I tucked the plaid around her, rose carefully, and made my way outside. The sunlight made me squint. The storm had finally passed, and the cool morning air struck my face sharp and clean, carrying the scent of wet earth and pine. The whir of moving water nearby caught my attention. By the gods, I needed a washing. The days of sickness clung to my skin like another layer of grime.
I started toward the river but halted almost immediately at the sight of a low, neat mound with a flat stone at its head, and earth smoothed over the mound with care. My lips parted in shock. Katreine had buried Siward. She’d not only cared for me, but she had also managed to care for the dead. I walked to the grave and stood at the edge of the mound. I resisted the urge to spit on his grave, and instead, I bowed my head, and I found myself thinking about what I knew of him. How his twin brotherhad given him the scar on his face, and how Siward had lost his lairdship to him. Fate shaped us all, but it was up to each of us to keep our honor. I had almost let fate strip me of mine by lying to Katreine. Shame heated my neck. I said a quick prayer to the gods that Siward had found the peace that had evaded him in life, and then I walked to the river.
The river ran swift and swollen from the storm, white foam curling over dark rocks. I stripped quickly and stepped carefully into the water, hissing as the cold struck my skin. God’s blood, the chill felt good. It was clean and restorative. I waded only to my thighs, wary of the fierce current. The river tugged insistently against my legs as I splashed water over my chest and shoulders. Then finally, with a groan of relief, I ducked beneath the surface and let the cold water swallow me whole. When I emerged, slicking water back from my face, a strange memory brushed through my thoughts of Katreine’s soft, fearful voice speaking of a curse. I frowned. The fever must have conjured strange dreams. I barely remembered half the things I’d muttered while drifting in and out of consciousness.
I blinked once more, and as my gaze focused completely, movement onshore caught my eye. Katreine stormed down the riverbank toward me, skirts gathered in her fists, fury blazing across her beautiful face. “Have ye completely lost yer senses?” she shouted. “Ye should nae even be standing yet!”

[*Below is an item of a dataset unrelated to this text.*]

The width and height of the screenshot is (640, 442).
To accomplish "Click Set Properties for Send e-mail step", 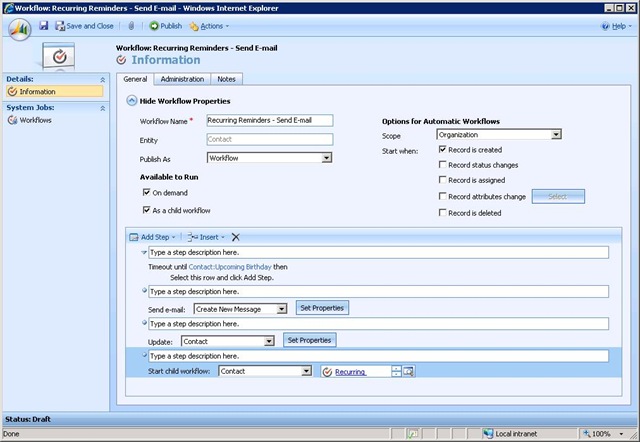I will (x=321, y=308).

I could not help the chuckle that escaped me. “There’s the sweet tenderness I remember,” I called back.
Her eyes narrowed dangerously. “James, I swear if ye make yerself ill again, I may kill ye myself.”
May the gods help me, I liked hearing her scold me far more than any sane man ought. “I’m fine,” I called back, grinning despite myself. “Though ye need nae come farther. The current’s strong. I’ll come to ye.” But as I took a step, my foot lodged between two stones, and my leg buckled, pulling me under. Ittook me a breath to release my foot, and then I pushed up to the surface to find Katreine in the water to her waist.
Worry shot through me as she began to wave her arms, clearly fighting for balance. Time slowed as fear twisted her lovely features, a scream tore from her, and she fell, disappearing beneath the water as the current took her.